Finanziere due volte eroe: "Mi salvò da un rapinatore che mi puntava la pistola. Ora ha soccorso una donna"

Il gioielliere Roberto Piccinini ricorda l’incubo di 25 anni fa, in via San Felice: "Alessandro Giuliani bloccò quell’uomo e lo disarmò. Ora siamo amici"

Roberto Piccinini mostra l’articolo del Carlino dell’epoca

Roberto Piccinini mostra l’articolo del Carlino dell’epoca

Bologna, 7 gennaio 2024 – Il coraggio non arrugginisce con gli anni. "E un eroe resta sempre un eroe". Roberto Piccinini, gioielliere oggi settantasettenne, il suo personale eroe lo ha incontrato in un afoso sabato di luglio di 25 anni fa: aveva le stellette di un giovane maresciallo della Finanza. Di un ragazzo che, libero dal servizio, mentre via San Felice era immobile, sospesa come in una bolla di tensione, scivolando furtivo di colonna in colonna, era arrivato alle spalle del rapinatore che teneva una pistola puntata contro la tempia di Piccinini.

E lo aveva disarmato. Quel militare, oggi capitano, è Alessandro Giuliani, effettivo al comando regionale delle Fiamme Gialle in piazza Malpighi. E il coraggio non lo ha perso con gli anni. "Deve essere proprio una sua peculiarità", dice Piccinini, mentre scorre gli articoli, vecchi e nuovi, che riguardano il finanziere.

Gli ultimi risalgono alla vigilia di Natale e sono stati pubblicati sulle cronache romane.

Zona Appio Tuscolano, 7 del mattino. Una tata cinquantenne boliviana sta andando a consegnare dei regali di Natale, quando viene aggredita da un trentacinquenne completamente fuori di sé, strafatto di anfetamina e cocaina dopo una serata in un club della Capitale. Ha il cellulare scarico, ha già citofonato a tutti i campanelli incontrati perché vuole un telefono. Finché non si imbatte nella signora. Ed è come una furia: l’afferra per il collo, le sbatte la testa contro il muro. La morde a sangue, tanto che poi sarà necessario sottoporla all’antitetanica.

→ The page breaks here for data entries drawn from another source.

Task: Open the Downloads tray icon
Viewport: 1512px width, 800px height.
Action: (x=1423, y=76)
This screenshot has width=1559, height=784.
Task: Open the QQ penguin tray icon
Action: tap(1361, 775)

È nel mezzo di quest’orrore che il capitano Giuliani esce di casa, si precipita in strada ancora in pigiama, e blocca il folle, allertando contemporaneamente i colleghi del 117 che poi lo arrestano.

"Quando ho letto l’articolo ho pensato che il sangue freddo è una dote con cui nasci – racconta Piccinini – e sicuramente il capitano Giuliani ne ha da vendere. Eppure non ha niente a che fare con Rambo, sembra più un funzionario di banca. Ma quando c’è da agire, non si tira indietro". E il ricordo corre così velocissimo a 25 anni fa, quando Giuliani sbloccò quell’impasse di paura in cui galleggiava la vita di Piccinini.

"I poliziotti erano con le pistole puntate, via San Felice era tutta bloccata – spiega il gioielliere –. Io ero a terra, il rapinatore sopra di me. Mi usava come scudo umano, per riuscire a scappare". Tutto era teso, tutto era fermo. Finché non era arrivato il finanziere. Che, con "fantasia, intuizione, colpo d’occhio e velocità d’esecuzione", per dirla con Monicelli, aveva fatto cenno ai colleghi ed era strisciato furtivo alle spalle del rapinatore: "Lo ha colto di sorpresa e con un colpo secco al gomito è riuscito a fargli saltare la pistola. A quel punto sono arrivati i poliziotti, che sono stati subito addosso al bandito e lo hanno arrestato".

L’uomo aveva con sé una busta di plastica con 300 milioni (di lire) di gioielli. Li aveva rubati poco prima nella gioielleria di Piccinini, dopo aver legato il proprietario nel retrobottega sotto la minaccia di una pistola.

"Che era vera, perché io la tenevo uguale in negozio. Ma non mi è passato neppure per la testa di prenderla", ricorda Piccinini. Era mezzogiorno e a chiamare la polizia erano stati alcuni clienti dell’oreficeria, insospettiti che fosse chiusa: "Sapevano che non mi allontanavo mai, neppure per andare a prendere un caffè". Così la situazione si era in breve volta al tragico, con il rapinatore che, pur di fuggire, aveva deciso di usare il gioielliere come scudo umano. Attimi di terrore, che solo il senso del tempo ha reso più facili di raccontare. E un’avventura che ha lasciato qualcosa di buono: un’amicizia che dura da venticinque anni.

"Con Giuliani ci sentiamo – dice Piccinini –. Lui è spesso in missione o fuori Bologna, ma non manca occasione per salutarci. Subito dopo quella vicenda, scrissi al suo comandante, per ringraziarlo per il coraggio avuto. Un coraggio che, a quanto pare, non arrugginisce mai".